On n==2, the last term is 4/(5*6). That is also the second term! Two terms in total.
Do you notice where this leads to?
There are n terms. Can you think of a much simple loop condition that gives you correct amount of terms?
Look at the equation on line 11. Is it an l or i in there? Which should it be?
Names of variables can be clear and descriptive, or mysterious and easy to typo.
You declare all variables in one statement. It is legal and compact, but can lead to errors.

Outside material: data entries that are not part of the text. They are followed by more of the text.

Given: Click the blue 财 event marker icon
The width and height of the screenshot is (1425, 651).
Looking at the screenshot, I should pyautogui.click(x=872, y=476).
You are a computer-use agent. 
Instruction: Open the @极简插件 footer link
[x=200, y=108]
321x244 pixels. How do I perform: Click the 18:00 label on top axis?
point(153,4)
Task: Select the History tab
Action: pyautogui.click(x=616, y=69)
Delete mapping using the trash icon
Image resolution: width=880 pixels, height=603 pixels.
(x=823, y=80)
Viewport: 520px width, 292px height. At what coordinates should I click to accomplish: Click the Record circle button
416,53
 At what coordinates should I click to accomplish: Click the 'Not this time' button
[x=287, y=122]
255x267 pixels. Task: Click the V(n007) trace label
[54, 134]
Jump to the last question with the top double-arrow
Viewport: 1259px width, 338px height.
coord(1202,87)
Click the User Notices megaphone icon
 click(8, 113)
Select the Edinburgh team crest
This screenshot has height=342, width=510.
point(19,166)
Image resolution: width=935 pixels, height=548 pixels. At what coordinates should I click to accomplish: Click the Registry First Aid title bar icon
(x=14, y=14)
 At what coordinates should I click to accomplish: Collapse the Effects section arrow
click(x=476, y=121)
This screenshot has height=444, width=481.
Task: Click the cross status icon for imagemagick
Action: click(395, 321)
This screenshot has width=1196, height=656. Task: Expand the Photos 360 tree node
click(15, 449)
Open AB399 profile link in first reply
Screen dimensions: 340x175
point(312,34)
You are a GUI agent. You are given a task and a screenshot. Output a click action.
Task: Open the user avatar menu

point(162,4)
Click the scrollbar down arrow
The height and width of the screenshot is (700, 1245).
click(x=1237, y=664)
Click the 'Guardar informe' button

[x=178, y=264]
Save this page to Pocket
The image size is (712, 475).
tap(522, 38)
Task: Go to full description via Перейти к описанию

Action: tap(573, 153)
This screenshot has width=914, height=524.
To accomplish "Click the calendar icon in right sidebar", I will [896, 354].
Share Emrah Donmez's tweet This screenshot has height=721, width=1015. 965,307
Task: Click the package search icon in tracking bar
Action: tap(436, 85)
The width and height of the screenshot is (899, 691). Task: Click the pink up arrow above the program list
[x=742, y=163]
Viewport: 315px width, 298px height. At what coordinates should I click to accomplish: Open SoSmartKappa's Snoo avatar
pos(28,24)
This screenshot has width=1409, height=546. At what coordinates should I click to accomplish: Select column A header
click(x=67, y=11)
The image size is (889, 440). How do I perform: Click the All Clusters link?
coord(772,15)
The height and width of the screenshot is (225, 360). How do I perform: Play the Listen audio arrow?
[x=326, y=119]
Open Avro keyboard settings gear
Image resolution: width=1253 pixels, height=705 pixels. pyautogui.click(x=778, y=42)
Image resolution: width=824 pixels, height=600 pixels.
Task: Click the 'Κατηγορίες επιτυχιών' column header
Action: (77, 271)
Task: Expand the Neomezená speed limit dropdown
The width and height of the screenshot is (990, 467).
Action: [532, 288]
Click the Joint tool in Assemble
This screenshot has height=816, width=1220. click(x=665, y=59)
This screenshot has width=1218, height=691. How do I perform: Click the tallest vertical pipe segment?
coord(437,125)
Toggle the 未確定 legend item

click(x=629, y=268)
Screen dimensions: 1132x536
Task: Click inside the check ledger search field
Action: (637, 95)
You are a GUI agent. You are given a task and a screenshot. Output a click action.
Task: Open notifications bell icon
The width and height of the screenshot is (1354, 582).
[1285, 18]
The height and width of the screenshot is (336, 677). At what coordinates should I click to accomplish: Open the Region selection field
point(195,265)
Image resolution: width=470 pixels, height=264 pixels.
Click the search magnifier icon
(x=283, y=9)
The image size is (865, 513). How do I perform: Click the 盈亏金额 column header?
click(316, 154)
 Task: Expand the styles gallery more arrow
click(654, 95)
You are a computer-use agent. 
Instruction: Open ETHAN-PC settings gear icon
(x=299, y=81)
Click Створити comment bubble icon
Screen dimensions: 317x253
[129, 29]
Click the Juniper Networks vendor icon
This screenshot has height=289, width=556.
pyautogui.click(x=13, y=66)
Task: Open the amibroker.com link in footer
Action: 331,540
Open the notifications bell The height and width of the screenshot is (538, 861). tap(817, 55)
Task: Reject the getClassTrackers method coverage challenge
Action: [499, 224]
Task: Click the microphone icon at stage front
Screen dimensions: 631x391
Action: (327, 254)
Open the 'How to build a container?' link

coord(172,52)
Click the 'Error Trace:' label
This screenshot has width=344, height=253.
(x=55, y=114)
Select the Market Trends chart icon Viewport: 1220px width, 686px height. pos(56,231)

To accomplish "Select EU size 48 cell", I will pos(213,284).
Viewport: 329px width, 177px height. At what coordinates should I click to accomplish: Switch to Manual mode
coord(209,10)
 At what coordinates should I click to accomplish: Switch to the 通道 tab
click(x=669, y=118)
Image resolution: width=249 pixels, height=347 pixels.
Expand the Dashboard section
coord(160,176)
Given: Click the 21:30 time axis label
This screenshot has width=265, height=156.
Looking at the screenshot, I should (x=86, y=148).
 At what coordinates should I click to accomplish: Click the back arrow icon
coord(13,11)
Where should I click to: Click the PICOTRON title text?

You do use double values for everything. The division and sum do have to operate on floating point type (double), but the loop counter and h,k,l would be better as integers. Integers are exact, while floats are not always what we think them to be.
Have you seen:
1 2 3
|
int h=1,k=2,l=3;
double sum=0;
sum += static_cast<double>(h) / (k*l);
|
We convert the h into double value on the fly and that forces the entire division to use floating point math, but the h,k,l remain integers.
One could do the conversion differently:
1 2 3 4 5 6 7
|
int w;
double sum=0;
int z = 3*w;
int y = z-1;
double x = z-2
sum += x / (y*z);
|
What if the user gives 3.14 for n? How about -8? Or 0?
If n is integer, then the first won't be a problem; only the '3' is used.
The loop condition saves us from values <1, does it not?